# WHAT YOU NEED TO DO:
Show every line in the material below in which the string "computer" appears.

# ENTRIES SHOWN:
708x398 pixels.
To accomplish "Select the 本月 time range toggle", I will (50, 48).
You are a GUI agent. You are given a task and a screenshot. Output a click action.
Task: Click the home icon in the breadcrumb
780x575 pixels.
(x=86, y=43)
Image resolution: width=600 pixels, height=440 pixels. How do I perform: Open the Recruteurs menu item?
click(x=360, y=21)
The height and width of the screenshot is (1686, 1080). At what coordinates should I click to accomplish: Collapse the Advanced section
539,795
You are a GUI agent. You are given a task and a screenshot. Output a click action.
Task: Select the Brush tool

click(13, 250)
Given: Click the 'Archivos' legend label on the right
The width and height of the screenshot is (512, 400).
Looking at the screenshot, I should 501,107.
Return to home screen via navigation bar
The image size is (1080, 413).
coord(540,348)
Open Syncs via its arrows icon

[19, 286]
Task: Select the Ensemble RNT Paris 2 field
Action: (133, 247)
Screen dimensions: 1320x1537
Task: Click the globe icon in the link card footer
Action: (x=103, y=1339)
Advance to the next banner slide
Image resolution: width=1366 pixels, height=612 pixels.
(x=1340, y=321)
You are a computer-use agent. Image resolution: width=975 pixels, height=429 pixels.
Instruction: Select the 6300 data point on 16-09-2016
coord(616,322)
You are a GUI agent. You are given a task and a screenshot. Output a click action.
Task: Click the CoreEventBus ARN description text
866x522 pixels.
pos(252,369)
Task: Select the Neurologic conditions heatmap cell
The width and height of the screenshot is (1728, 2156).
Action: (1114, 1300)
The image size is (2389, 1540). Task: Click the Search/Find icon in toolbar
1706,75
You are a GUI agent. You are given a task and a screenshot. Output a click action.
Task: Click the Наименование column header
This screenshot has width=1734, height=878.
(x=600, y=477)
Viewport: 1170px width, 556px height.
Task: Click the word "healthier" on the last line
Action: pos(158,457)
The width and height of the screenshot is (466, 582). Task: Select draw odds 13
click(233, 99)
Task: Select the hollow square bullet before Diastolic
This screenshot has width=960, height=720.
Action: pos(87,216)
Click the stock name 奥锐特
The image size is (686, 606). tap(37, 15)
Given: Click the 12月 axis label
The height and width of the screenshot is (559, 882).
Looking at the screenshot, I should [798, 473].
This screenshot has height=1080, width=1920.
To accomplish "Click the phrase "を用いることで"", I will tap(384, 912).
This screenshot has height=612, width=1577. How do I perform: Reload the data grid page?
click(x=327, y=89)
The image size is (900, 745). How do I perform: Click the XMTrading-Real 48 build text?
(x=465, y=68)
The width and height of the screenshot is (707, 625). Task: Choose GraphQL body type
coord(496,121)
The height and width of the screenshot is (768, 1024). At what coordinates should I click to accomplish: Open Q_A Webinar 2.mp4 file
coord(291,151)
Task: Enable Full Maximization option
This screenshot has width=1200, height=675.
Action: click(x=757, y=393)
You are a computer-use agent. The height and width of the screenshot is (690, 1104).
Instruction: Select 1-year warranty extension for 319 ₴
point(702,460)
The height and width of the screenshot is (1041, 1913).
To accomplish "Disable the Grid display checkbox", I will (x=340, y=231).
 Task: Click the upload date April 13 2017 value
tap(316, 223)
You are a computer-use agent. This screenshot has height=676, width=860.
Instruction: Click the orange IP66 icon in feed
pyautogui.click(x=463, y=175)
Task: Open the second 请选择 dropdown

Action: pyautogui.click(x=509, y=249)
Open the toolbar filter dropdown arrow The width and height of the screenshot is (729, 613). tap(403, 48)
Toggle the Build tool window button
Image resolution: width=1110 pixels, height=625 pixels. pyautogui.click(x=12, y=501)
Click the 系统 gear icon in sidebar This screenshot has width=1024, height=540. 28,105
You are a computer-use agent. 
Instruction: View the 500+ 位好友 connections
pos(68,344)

# FINISHED EXERCISE:
You are a computer-use agent. Image resolution: width=975 pixels, height=429 pixels.
You are a computer-use agent. The height and width of the screenshot is (690, 1104).
You are a computer-use agent. This screenshot has height=676, width=860.
You are a computer-use agent. 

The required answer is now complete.